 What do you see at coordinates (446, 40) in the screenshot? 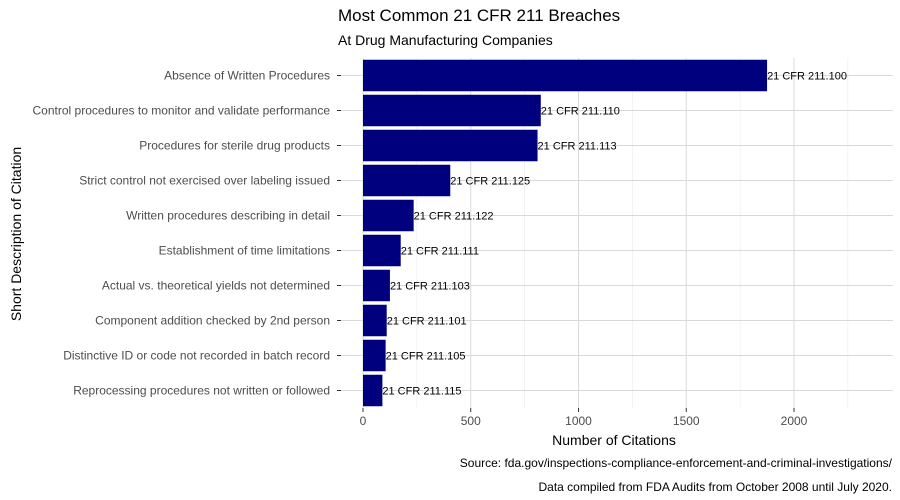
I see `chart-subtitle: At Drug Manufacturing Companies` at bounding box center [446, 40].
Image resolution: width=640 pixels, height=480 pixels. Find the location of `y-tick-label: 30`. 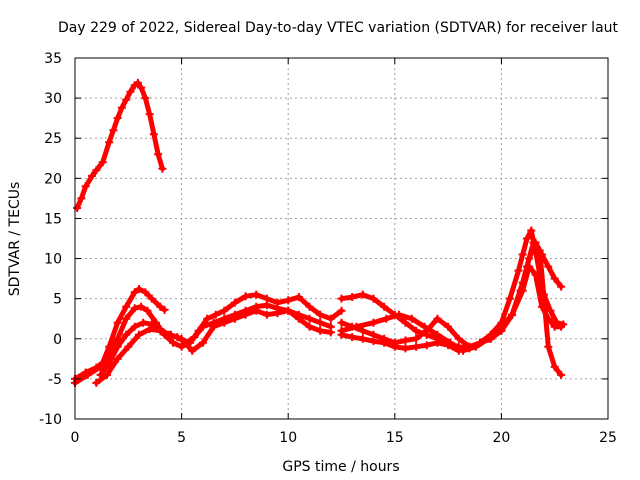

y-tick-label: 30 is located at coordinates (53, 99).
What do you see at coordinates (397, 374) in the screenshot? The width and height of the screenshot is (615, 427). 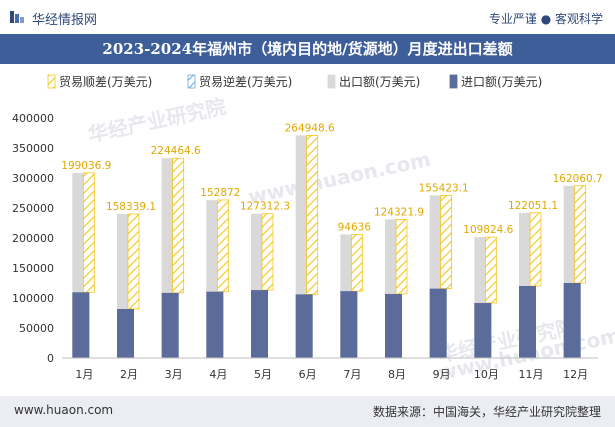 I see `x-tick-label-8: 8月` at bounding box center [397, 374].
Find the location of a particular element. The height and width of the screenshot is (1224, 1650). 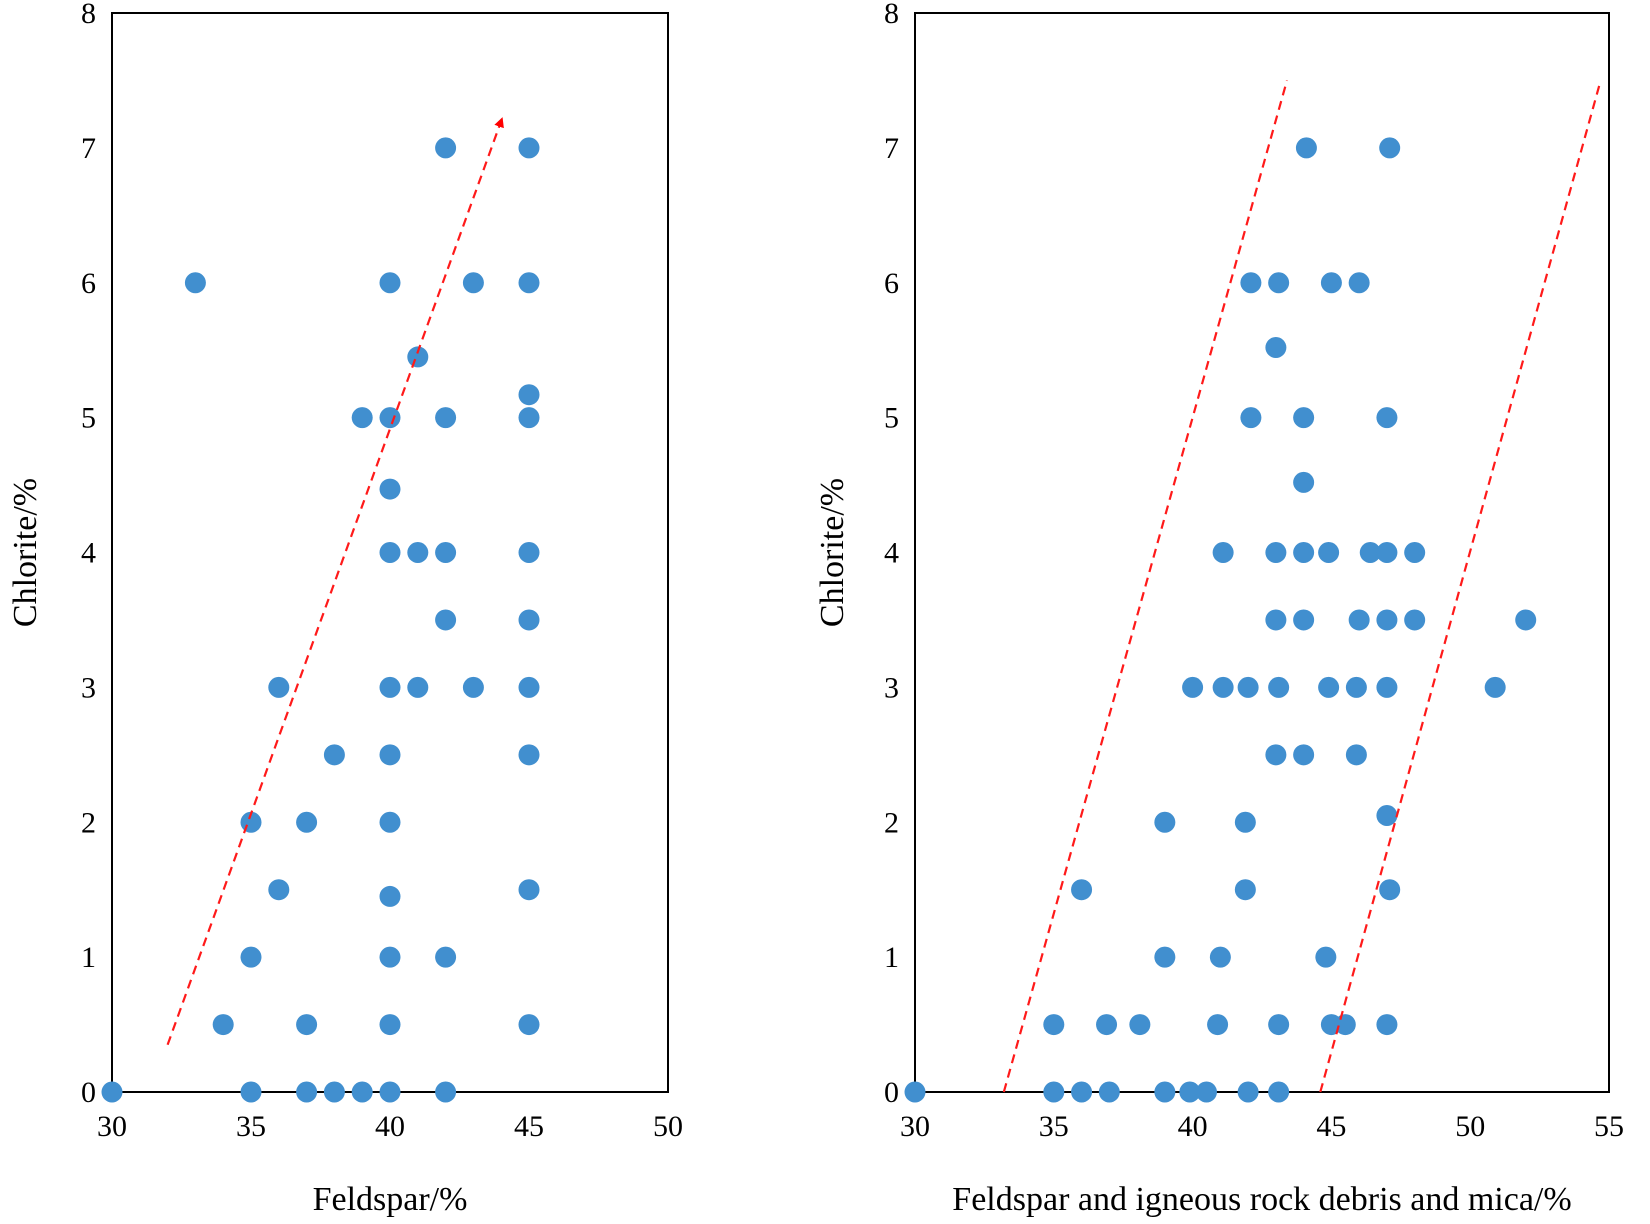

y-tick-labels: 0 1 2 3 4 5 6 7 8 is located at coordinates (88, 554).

———

=== Required action ===
Substitute "specific" for "particular" in the entries, starting at the line containing "Find the location of a" and ending at the last entry, and return only those lines with everything else unchanged. Leave the pictures out of the output.

=== Reply to the task ===
Find the location of a specific element. The height and width of the screenshot is (1224, 1650). 

y-tick-labels: 0 1 2 3 4 5 6 7 8 is located at coordinates (88, 554).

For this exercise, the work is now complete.